Posted : APRIL 21, 2017



WASHINGTON — The Trump administration flew Aya Hijazi, an Egyptian-American aid worker, home to the United States on Thursday evening after negotiating her release from three years of captivity in Egypt on charges of child abuse and human trafficking, two senior administration officials said.

Ms. Hijazi’s case had become an international symbol of Egypt’s treatment of aid workers, and President Trump had been criticized by human rights advocates for not publicly raising her plight during an Oval Office meeting with President Abdel Fattah el-Sisi of Egypt early this month.

But the two administration officials said that despite the public silence, the United States had quietly secured a promise by Egyptian officials for her release before Mr. Sisi arrived at the White House, efforts that culminated over the weekend when a court cleared her. Ms. Hijazi, who grew up in Virginia, near Washington, returned aboard a government jet that landed at Joint Base Andrews, accompanied by her family and top American officials.

In a statement, lawyers for Ms. Hijazi said that they had “worked closely with the Trump administration to ensure Aya’s case was prioritized at the highest levels, and we are deeply grateful to President Trump for his personal engagement in resolving Aya’s case.

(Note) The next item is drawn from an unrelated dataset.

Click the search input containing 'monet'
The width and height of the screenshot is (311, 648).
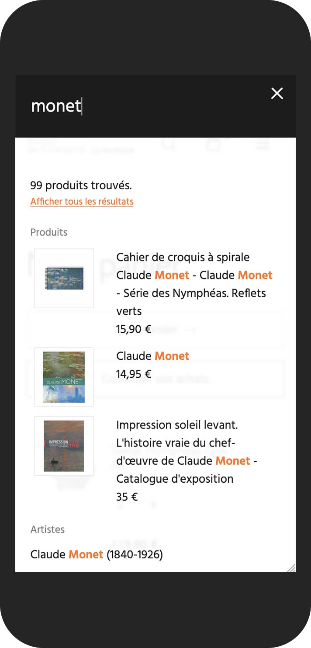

Ms. Hijazi, who has dual Egyptian and American citizenship and is a graduate of George Mason University in Virginia, was arrested in May 2014, along with her husband, Mohamed Hassanein. At the time, she worked at the Beladi Foundation, a nonprofit that she founded to care for street children in Cairo.

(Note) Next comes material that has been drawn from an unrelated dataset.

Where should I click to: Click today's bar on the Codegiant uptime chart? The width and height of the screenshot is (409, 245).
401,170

Egyptian officials had charged Ms. Hijazi and her husband with human trafficking and abusing children, and they faced years in prison. Human rights advocates had called the case “bizarre” and said that it lacked credibility.

The case had become a symbol of Mr. Sisi’s authoritarian rule in Egypt since he took power in 2013. His government has increasingly sought to control all forms of dissent, and Ms. Hijazi was labeled an agitator by Egyptian authorities.

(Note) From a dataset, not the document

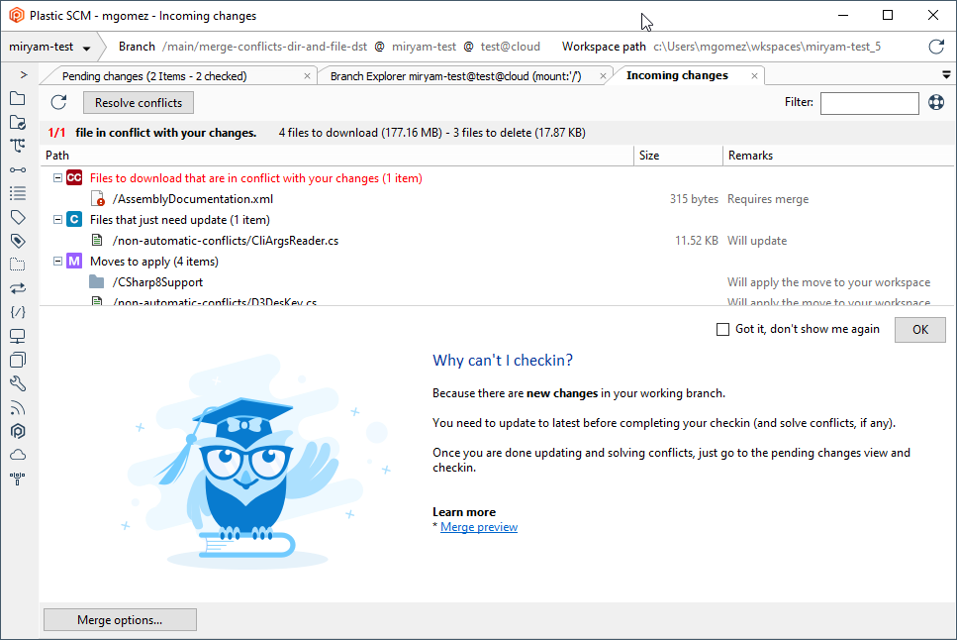The height and width of the screenshot is (640, 957).
Task: Collapse the Moves to apply group
Action: (57, 260)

White House officials said Mr. Trump took a personal interest in her case. He had been briefed about it in the days leading up to Mr. Sisi’s visit, and he instructed his aides to meet with Egyptian officials to lobby for her release.

“He just said, ‘Let’s bring her home,’” said an American official, who insisted on anonymity to discuss sensitive diplomatic matters.

United States officials met with the visiting Egyptian delegation when it arrived in Washington before Mr. Sisi’s visit, and made clear that the president was focused on her fate and wanted her freed.

After long discussions, the Egyptian officials assured the Americans before the White House visit that they would oblige and free her, but not until her court date after Mr. Sisi returned home, the official said.

While White House officials felt confident that she was on the verge of freedom, they chose to take what they knew would be criticism in the news media and from political critics for not publicly mentioning her case during Mr. Sisi’s visit. Aides viewed the case as a vindication of Mr. Trump’s stated preference for addressing human rights issues in private.

After the Egyptian court ordered Ms. Hijazi’s release, Mr. Trump sent a military aircraft to Cairo to bring her and her family back to Washington. Dina Powell, the president’s deputy national security adviser, who is Egyptian-American and was already in the Middle East traveling with Defense Secretary Jim Mattis, met up with the family in Cairo and escorted her home late Thursday night.

Ms. Hijazi is scheduled to visit the White House on Friday to see Mr. Trump. The details of her return — and the Trump administration’s efforts to free her — were first reported by The Washington Post.

Former President Barack Obama’s administration had pressed, unsuccessfully, for Ms. Hijazi’s release since her detention three years ago. Her family had complained at times of a lack of action by Obama administration officials.

During Mr. Obama’s tenure, Mr. Sisi had been barred from the White House, reflecting the government’s feelings about his seizure of power in a military takeover.

But Mr. Trump has shifted Washington’s approach toward the Egyptian government. In his Oval Office meeting with Mr. Sisi, he lavished praise on the Egyptian leader.

“We agree on so many things,” Mr. Trump said on April 3. “I just want to let everybody know, in case there was any doubt, that we are very much behind President el-Sisi. He’s done a fantastic job in a very difficult situation. We are very much behind Egypt and the people of Egypt. The United States has, believe me, backing, and we have strong backing.”

The decision to reset relations with Egypt and Mr. Sisi appears to have helped shift the direction of Ms. Hijazi’s case. A court in Cairo dropped all charges against her and other defendants in the case on Sunday.

Kerry Kennedy, the president of the Robert F. Kennedy Human Rights center, which represented Ms. Hijazi, said in a statement Thursday night that it was a “day of celebration” for her and the others freed.

“Their strength through adversity serves as a model for all who seek to make our world just and peaceful,” Ms. Kennedy said. “Aya and Mohamed stood up for ideals, acted to improve the lot of others and sent forth ripples of hope. We are grateful for their example, and to all those who helped make today possible.